Vale lembrar que este não é o primeiro problema da secretaria de educação de São Paulo envolvendo aplicativos e educação. Em abril deste ano, uma pesquisa da Human Rights Watch (HRW) revelou falhas na proteção de dados pessoais em aplicativos e sites de educação utilizados por alunos da rede pública dos governos estaduais de São Paulo e Minas Gerais entre 2021 e 2023, durante a pandemia de Covid-19. Na época, o Idec notou desconformidade à Lei Geral de Proteção de Dados, ao Estatuto da Criança e do Adolescente e ao Código de Defesa do Consumidor.
Regulador
Por sua vez, a ANPD respondeu que até o momento “não recebeu nenhum requerimento (ou seja, nem petição titular, nem denúncia)” sobre o assunto.
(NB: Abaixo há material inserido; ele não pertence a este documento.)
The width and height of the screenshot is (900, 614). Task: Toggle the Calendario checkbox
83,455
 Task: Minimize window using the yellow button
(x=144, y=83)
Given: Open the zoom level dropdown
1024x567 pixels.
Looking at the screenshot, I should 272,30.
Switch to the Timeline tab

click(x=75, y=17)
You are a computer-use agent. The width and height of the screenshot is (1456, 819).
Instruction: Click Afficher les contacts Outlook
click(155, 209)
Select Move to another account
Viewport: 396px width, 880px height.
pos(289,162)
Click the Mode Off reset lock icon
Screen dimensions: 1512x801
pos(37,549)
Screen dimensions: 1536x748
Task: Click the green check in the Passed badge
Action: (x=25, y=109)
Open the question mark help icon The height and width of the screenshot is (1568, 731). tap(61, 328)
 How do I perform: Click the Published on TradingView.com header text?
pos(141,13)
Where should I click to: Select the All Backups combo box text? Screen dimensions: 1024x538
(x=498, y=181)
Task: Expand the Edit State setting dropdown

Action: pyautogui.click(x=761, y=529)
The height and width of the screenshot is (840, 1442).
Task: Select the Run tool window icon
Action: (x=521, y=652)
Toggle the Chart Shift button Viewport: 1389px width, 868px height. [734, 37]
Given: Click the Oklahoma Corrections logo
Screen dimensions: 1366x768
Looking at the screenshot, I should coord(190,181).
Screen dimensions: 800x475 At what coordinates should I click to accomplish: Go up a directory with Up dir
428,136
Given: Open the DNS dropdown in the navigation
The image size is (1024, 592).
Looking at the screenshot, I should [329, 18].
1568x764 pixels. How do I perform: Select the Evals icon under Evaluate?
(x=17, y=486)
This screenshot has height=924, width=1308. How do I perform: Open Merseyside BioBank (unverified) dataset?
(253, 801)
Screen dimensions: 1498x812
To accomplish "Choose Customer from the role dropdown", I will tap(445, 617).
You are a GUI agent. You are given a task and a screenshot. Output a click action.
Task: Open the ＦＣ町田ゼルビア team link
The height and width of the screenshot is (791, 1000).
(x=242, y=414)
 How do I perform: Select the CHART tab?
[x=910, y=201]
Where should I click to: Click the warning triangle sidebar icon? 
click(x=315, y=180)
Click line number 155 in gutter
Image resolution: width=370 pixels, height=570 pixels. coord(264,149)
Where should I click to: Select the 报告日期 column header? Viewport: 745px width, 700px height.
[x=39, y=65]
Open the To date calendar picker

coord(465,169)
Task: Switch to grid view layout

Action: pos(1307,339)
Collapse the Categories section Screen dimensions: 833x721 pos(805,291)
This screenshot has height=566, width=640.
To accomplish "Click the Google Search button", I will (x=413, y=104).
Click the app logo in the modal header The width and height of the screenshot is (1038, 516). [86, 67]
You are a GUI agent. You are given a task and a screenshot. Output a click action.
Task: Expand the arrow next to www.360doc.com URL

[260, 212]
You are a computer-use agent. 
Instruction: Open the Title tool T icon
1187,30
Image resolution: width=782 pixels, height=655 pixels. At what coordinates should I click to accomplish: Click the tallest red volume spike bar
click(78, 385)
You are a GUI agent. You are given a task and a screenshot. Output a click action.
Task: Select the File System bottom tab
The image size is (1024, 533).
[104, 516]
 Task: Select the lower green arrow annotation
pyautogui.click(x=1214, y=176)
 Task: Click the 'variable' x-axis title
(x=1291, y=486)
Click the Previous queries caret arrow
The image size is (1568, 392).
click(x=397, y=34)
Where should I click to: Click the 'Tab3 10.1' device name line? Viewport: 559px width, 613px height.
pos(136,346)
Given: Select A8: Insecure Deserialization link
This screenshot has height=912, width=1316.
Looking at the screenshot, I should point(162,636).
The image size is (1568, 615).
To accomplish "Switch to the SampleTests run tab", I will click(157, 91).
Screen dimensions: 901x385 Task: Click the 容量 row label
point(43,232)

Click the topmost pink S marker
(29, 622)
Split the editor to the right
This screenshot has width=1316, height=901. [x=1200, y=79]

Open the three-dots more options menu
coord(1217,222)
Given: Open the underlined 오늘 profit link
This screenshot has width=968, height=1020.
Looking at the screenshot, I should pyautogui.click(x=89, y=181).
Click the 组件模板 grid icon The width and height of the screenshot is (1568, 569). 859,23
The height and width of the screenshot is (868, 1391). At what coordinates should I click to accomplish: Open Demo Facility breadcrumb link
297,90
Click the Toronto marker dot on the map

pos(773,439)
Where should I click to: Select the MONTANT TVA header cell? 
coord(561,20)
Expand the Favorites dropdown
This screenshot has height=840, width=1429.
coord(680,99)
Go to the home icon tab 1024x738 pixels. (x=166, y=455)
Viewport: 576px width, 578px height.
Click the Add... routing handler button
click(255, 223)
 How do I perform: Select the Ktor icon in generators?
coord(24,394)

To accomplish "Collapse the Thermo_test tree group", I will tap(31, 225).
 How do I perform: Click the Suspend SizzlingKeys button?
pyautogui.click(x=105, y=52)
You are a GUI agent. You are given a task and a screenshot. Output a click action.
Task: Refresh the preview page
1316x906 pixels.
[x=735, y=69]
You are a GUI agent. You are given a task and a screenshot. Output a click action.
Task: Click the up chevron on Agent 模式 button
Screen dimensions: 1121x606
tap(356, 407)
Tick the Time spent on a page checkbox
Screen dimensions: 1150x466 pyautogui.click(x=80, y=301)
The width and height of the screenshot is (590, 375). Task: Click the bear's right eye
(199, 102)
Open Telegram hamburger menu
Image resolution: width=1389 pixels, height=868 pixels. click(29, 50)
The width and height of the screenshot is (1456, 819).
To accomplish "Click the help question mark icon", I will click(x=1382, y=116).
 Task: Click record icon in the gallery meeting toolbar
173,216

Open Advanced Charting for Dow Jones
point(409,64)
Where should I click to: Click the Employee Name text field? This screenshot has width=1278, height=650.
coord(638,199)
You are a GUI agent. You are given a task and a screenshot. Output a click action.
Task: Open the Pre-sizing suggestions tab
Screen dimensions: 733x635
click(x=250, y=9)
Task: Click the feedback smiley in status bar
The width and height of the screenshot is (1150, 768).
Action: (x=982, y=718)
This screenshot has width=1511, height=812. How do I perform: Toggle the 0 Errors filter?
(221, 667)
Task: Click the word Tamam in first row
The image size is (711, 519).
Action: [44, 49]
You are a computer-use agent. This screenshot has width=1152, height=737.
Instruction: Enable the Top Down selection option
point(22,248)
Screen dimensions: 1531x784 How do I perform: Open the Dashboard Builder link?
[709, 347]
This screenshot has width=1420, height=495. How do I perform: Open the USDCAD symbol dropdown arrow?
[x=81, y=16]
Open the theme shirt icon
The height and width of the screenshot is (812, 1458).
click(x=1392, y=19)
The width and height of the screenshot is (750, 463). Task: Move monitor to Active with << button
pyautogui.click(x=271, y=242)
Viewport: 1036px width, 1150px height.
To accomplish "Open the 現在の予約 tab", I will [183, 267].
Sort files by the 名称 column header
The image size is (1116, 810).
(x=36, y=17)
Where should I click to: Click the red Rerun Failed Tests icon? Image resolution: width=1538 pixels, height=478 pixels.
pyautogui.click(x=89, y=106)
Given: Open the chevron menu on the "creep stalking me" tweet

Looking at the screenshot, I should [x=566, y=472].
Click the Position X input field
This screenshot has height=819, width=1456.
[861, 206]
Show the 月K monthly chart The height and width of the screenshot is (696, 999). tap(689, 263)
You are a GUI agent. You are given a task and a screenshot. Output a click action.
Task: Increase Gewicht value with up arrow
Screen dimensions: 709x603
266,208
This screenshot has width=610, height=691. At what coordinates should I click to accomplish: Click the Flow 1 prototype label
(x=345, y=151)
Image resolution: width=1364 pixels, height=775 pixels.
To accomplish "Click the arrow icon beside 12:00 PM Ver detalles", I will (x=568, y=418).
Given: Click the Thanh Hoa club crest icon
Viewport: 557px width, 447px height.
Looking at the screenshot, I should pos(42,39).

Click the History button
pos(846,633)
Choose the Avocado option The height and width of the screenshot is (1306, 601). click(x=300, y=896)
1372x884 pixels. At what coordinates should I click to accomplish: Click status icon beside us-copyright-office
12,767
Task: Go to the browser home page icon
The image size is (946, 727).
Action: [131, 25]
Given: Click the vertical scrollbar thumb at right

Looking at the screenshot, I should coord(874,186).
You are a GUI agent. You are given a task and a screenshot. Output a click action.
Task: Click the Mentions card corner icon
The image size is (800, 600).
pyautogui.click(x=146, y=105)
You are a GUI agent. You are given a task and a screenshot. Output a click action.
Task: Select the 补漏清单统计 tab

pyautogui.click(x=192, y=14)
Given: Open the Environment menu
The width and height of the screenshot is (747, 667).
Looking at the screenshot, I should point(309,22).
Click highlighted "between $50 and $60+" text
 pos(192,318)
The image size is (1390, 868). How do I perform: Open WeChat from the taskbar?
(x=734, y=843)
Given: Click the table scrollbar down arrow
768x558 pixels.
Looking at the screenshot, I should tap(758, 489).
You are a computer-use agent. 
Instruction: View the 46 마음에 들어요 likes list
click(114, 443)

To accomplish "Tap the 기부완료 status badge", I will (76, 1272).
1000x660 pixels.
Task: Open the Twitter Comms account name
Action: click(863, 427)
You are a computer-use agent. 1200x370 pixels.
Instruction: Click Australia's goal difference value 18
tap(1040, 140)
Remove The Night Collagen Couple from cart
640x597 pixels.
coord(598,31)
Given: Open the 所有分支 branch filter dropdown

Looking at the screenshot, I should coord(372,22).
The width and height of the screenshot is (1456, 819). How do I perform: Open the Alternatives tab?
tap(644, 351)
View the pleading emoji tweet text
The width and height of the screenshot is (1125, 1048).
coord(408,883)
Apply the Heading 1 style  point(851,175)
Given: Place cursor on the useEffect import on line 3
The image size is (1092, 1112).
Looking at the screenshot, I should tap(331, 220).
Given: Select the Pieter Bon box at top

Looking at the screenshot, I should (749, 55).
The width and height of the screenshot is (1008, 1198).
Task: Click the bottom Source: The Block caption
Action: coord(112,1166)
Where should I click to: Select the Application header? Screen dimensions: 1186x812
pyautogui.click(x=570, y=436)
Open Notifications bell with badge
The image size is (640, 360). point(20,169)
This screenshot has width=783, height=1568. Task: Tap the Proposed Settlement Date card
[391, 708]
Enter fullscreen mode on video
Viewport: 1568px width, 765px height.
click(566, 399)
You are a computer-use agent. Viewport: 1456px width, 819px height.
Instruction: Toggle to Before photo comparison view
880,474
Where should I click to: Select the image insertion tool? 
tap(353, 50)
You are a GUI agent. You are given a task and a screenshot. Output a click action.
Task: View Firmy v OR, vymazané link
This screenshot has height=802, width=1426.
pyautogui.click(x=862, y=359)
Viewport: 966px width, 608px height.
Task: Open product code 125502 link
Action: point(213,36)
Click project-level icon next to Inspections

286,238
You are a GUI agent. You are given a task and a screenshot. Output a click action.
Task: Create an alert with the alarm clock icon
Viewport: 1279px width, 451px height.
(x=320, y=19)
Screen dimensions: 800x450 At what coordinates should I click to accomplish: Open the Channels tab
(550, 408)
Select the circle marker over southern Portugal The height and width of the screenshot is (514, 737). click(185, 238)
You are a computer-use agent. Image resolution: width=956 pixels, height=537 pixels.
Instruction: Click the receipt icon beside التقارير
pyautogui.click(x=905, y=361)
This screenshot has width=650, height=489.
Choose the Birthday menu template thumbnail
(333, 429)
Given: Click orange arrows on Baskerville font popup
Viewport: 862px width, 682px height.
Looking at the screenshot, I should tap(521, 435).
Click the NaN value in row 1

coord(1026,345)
Disse ainda que só deve se posicionar a respeito “após avaliação do caso em concreto”, mediante a realização de um processo fiscalizatório.
Informou ainda que o compartilhamento de dados pessoais, desde que realizado de maneira informada, para fins lícitos e não discriminatórios e que possua correspondência com a finalidade para a qual os dados foram coletados, pode ser compatível com a LGPD. Devem ser observadas, ainda, as limitações impostas pela lei, tais como os requisitos para o tratamento dos dados pessoais (capítulo II, seção I da LGPD).
“Nem todo o tratamento ou compartilhamento de dados pessoais precisa se fundamentar no consentimento do titular dos dados. A LGPD prevê outras hipóteses legais específicas e limitadas que podem justificar o tratamento de dados sem o consentimento do titular, desde que respeitados todos os seus direitos e os princípios previstos na LGPD (capítulo III da LGPD)”, pontuou o regulador.